## What to produce
When a line of the entries contains the word "will", report that line.

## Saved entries

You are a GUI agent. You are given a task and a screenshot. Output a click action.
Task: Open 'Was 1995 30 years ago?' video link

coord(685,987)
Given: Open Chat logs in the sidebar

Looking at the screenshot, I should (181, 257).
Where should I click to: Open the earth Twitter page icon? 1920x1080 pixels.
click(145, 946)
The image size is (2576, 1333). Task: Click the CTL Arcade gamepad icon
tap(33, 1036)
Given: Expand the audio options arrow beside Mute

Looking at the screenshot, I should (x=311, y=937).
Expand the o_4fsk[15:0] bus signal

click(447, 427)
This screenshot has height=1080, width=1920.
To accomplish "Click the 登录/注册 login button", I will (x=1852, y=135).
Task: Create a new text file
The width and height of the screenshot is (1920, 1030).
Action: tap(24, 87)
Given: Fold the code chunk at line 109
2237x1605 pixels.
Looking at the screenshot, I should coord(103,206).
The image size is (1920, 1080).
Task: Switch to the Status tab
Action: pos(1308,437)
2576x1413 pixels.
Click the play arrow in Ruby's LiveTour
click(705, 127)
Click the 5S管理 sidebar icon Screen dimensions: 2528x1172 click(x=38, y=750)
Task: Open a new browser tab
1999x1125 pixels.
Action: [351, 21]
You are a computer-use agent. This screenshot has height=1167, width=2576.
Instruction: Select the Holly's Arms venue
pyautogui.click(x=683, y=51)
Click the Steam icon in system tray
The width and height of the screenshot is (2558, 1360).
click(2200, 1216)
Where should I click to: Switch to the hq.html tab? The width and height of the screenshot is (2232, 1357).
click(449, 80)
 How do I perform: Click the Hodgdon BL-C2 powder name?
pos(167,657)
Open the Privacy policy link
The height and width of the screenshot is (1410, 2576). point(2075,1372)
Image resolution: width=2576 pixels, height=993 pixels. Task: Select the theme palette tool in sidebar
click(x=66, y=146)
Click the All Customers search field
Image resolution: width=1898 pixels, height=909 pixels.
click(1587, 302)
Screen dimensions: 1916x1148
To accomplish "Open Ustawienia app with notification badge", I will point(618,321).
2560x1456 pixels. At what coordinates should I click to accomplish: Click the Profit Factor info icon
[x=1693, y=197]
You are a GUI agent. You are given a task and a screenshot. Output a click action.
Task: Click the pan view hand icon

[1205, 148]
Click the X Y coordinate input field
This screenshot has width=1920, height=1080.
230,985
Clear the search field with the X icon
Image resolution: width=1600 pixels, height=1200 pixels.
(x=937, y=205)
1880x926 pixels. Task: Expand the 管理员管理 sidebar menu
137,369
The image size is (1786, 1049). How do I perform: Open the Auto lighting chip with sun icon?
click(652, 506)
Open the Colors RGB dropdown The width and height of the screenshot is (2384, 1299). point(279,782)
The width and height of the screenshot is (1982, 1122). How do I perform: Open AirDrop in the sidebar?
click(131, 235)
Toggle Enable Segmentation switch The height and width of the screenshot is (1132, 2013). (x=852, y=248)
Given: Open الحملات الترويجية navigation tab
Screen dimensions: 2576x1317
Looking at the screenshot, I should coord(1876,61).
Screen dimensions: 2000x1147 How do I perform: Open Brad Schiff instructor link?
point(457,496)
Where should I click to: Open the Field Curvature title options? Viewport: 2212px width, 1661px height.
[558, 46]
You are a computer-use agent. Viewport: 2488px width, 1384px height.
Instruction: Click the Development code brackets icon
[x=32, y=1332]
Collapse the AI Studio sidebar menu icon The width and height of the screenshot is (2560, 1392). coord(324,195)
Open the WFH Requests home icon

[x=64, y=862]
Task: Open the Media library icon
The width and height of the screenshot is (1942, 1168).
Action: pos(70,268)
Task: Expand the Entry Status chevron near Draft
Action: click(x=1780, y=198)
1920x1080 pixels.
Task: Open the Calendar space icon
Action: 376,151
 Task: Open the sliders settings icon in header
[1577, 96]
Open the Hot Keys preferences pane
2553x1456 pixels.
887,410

## Response box
To accomplish "Click the 登录/注册 login button", I will (x=1852, y=135).
To accomplish "Open Ustawienia app with notification badge", I will point(618,321).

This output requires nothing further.